_SUPPLIED TEXT:_
=-=-=-=-=
The Joys of Conjugate Priors

This is a fantastic post! Well done.

That said, I have quibbles that relate to the philosophical import ascribed to the beta distribution:

the beta distribution is an excellent exemplar of the notion of the comparative weight of evidence in the prior vs the data, but the notion is much more general;
priors should ideally reflect the actual information at one's disposal, and thus should rarely actually be conjugate;
it's controversial to claim that alpha = beta = 1 expresses no prior knowledge; other proposals include the improper alpha = beta = 0 and Jeffreys' prior, alpha = beta = 0.5.

And one other complaint: using the notion of picking a "best" value of theta for prediction to motivate the subsequent discussion was a misstep. If prediction is the goal, then the Bayesian procedure is to formulate the joint distribution of theta and the as-yet-unobserved data and then treat theta as a nuisance parameter and integrate over it.

In spite of the above criticisms, I consider this post yeoman's work -- it deserves more upvotes than I can give it.

[-]TCB15y30

Thank you very much for the compliments, and for the honest criticism!

I am still thinking about your comment, and I intend to write a detailed response to it after I have thought about your criticisms more completely. In the meantime, though, I wanted to say that the feedback is very much appreciated!

[-]TCB15y20

After rereading this, I agree with you that I emphasized the beta distribution too heavily. This wasn't my intention; I just picked it because it was the simplest conjugate prior I could find. In the next draft of this document, I'll make sure to stress that the beta distribution is just one of many great conjugate priors!

I am a bit confused about what the second point means. Do you mean that conjugate priors are insufficient for capturing the actual prior knowledge possessed?

I did not know that it was controversial to claim that alpha = beta = 1 expresses no prior knowledge! I think I still prefer alpha = beta = 1 to the other choices, since the uniform distribution has the highest entropy of any continuous distribution over [0,1]. What are the benefits of the other two proposals?

Your last complaint is something I was worried about when I wrote this. Part of why I wrote it like that was because I figured people would be more familiar with the MLE/MAP style of prediction. Thanks to your feedback, though, I think I'll change that in my next draft of this document.

Again, thank you so much for the detailed criticism; it is very much appreciated! =)
=-=-=-=-=
_DATA EXCERPT:_
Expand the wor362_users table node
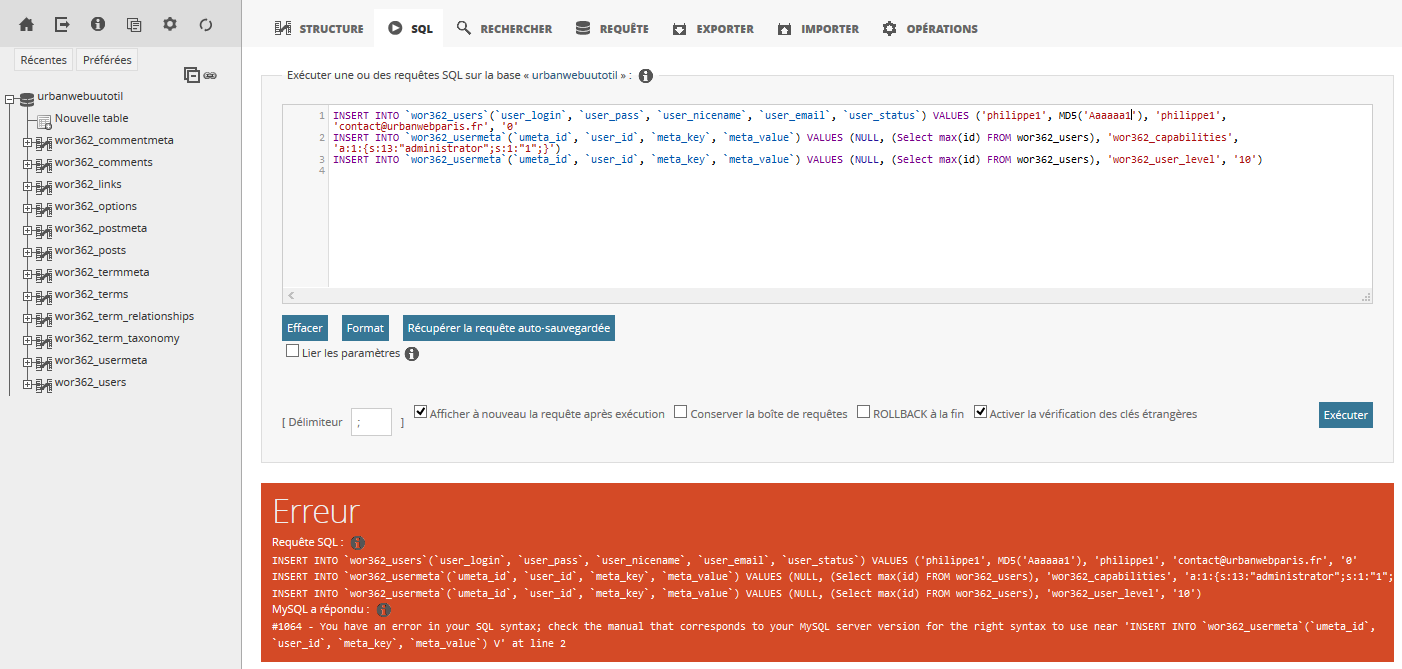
=-=-=-=-=
_TASK INSTRUCTIONS:_
(1) Print the conjugate priors thread from "Your last complaint" to "of this document.".
(2) Name every setting of alpha and beta that the conjugate priors thread mentions.

_RESPONSE LIST:_
(1)
Your last complaint is something I was worried about when I wrote this. Part of why I wrote it like that was because I figured people would be more familiar with the MLE/MAP style of prediction. Thanks to your feedback, though, I think I'll change that in my next draft of this document.

(2)
- alpha = beta = 1
- alpha = beta = 0 (the improper prior)
- alpha = beta = 0.5 (Jeffreys' prior)